● **YOUR INSTRUCTIONS**
Everything below from the line with "Where should I" through the line with "The width and" must be retyped exactly, except the pictures.

● **PROVIDED ENTRIES**
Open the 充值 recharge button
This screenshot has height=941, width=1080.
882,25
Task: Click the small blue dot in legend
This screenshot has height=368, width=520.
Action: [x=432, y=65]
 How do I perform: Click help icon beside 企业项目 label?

---

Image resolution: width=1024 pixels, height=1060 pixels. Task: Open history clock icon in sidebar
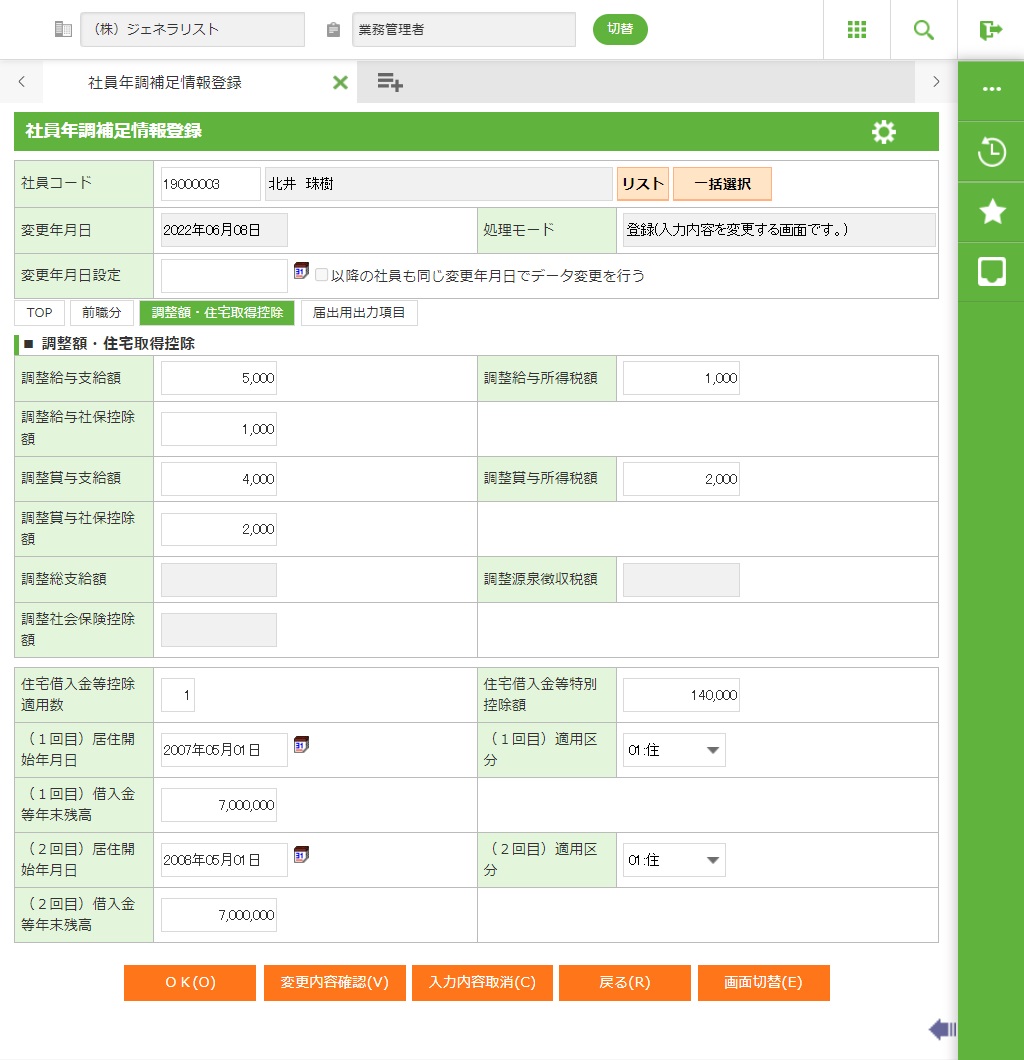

--

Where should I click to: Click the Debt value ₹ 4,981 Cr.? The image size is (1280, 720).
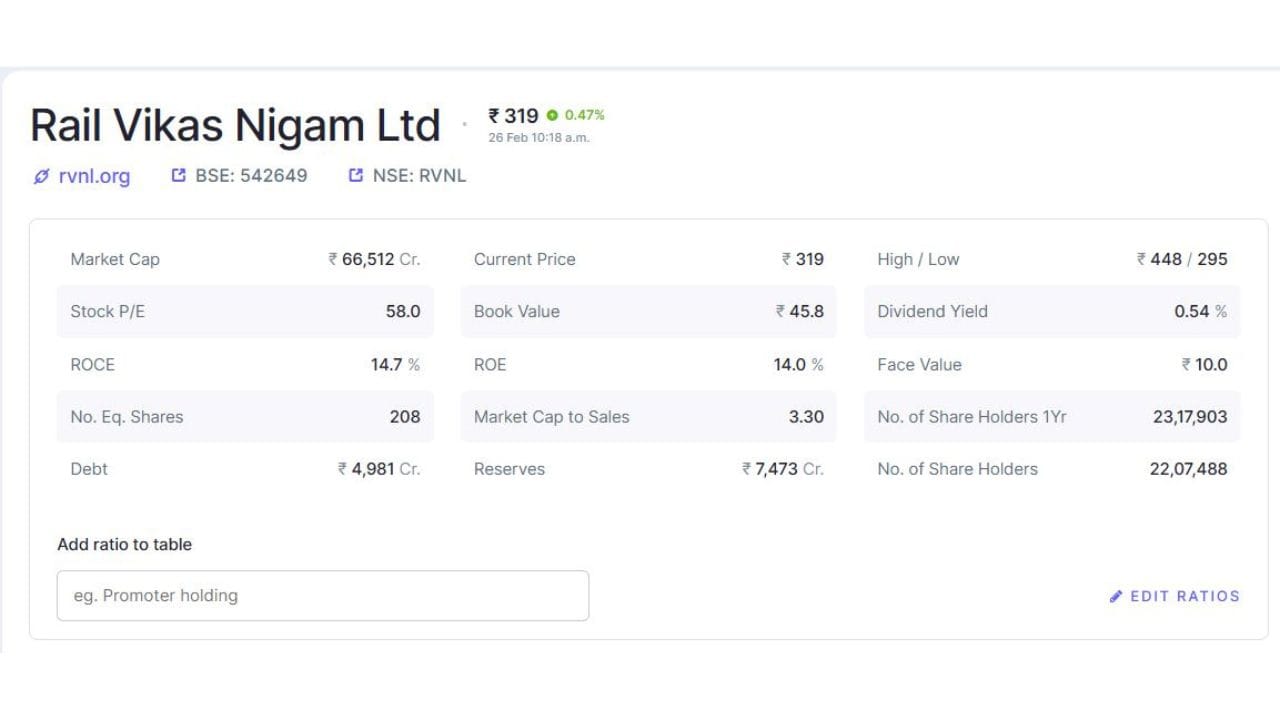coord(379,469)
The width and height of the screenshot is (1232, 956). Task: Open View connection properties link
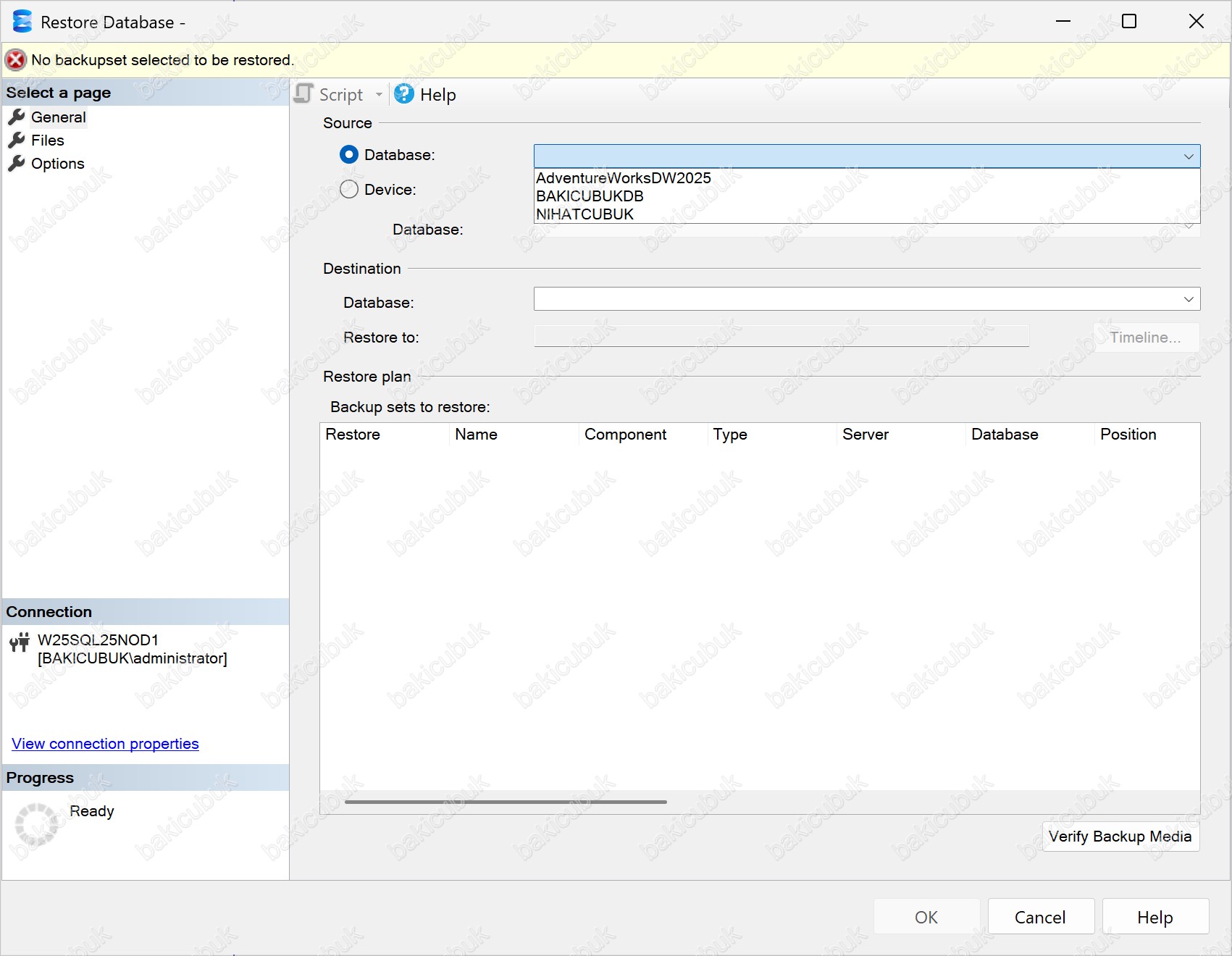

● **OUTPUT FOR THIS TASK**
Where should I click to: Click the Debt value ₹ 4,981 Cr.? The image size is (1280, 720).
coord(379,469)
The width and height of the screenshot is (1232, 956). Task: Open View connection properties link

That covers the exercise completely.